**Consignes**:
a: Les affirmations (i), (ii) et (iii) concordent-elles avec l’extrait sur le baccalauréat ? Répondez à chacune par oui ou non, en citant mot pour mot les termes de l’extrait qui tranchent.
(i) Si le baccalauréat disparaissait, les professeurs jouiraient d’une liberté totale.
(ii) Le premier maître imaginé tient le grec et le latin pour indispensables.
(iii) Le professeur auteur d’une thèse rapprochera ses meilleurs élèves de l’art antique.
b: Veuillez prolonger l’extrait sur le baccalauréat à partir de l’endroit où il s’arrête.

**Extrait du texte**:
::::::::

Or, voici où l’on apercevra précisément la raison d’être du baccalauréat, j’entends la raison principale, inattaquable contre laquelle aucune objection, non plus ne saurait prévaloir.

Admettons un instant que le baccalauréat soit supprimé. La liberté la plus entière sera donnée aux professeurs. Les maîtres des classes supérieures auront chacun leur principe.

L’un tiendra pour la littérature, déclarant que le grec, le latin, voire les littératures et les langues vivantes chargent inutilement les cerveaux, et que le seul but de l’homme ici-bas et son seul bonheur est de connaître et de comprendre le beau.

Un autre qui aura commis ce péché de jeunesse d’élucubrer une thèse sur Denys d’Halicarnasse ou sur Lycophron exténuera de grec et d’érudition indigeste les plus intelligents de ses élèves et les écartera pour toujours de la vraie littérature et de l’art antique.

::::::::

**Données enregistrées**:
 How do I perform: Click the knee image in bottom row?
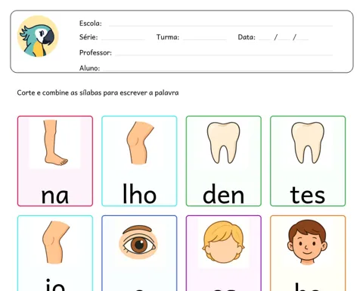[x=56, y=243]
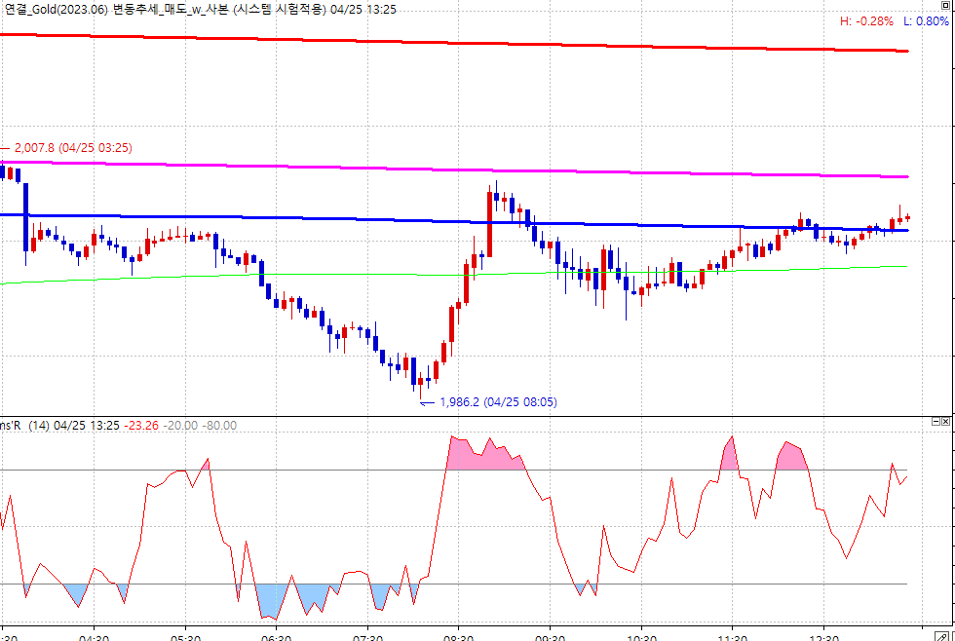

::::::::

**Les réponses**:
a:
(i) Oui : « La liberté la plus entière sera donnée aux professeurs. »
(ii) Non : « le grec, le latin, voire les littératures et les langues vivantes chargent inutilement les cerveaux »
(iii) Non : « les écartera pour toujours de la vraie littérature et de l’art antique »

b:
D’autres, au contraire se lanceront inconsidérément vers l’idéal de l’éducation moderne. La plupart, n’étant plus talonnés par la sanction d’un examen qui est aussi le leur, en quelque sorte, s’attarderont ainsi sur des études spéciales. Le cerveau de leurs élèves ressemblera à ces fruits que l’on expose à un feu trop ardent, et qui brûlés d’un côté, de l’autre gardent toute leur âcreté.

Le baccalauréat, au contraire, même avec les programmes actuels, qui sont loin d’être parfaits, a l’incontestable avantage, outre, comme je l’ai dit, qu’il oblige le travail des professeurs, et qu’il active, et, dans certains cas, excuse (à leurs yeux) le travail des élèves, de lancer les esprits divers dans les diverses voies, de les obliger au moins à y faire un pas, quitte à plus tard permettre un retour en arrière.

Obligés de tenter ainsi toutes leurs facultés, en les appliquant aux branches diverses de la science, les élèves font bientôt un choix. L’un, à qui l’histoire plaira davantage, et dont la mémoire sera plus accueillante aux faits et aux dates, saura qu’il peut faire un érudit ou un juriste. L’autre, pour qui les chiffres représentent des réalités, et les triangles des ares de terre ou des collines saura qu’il peut faire un banquier, un stratégiste ou un géomètre. Si les programmes n’avaient pas été là pour l’obliger à explorer, fût-ce très vaguement, cette route, voilà un chemin, le chemin de sa vie entière, et parfois, de son succès, et, une fois sur mille, de sa gloire, qui lui serait resté inconnu.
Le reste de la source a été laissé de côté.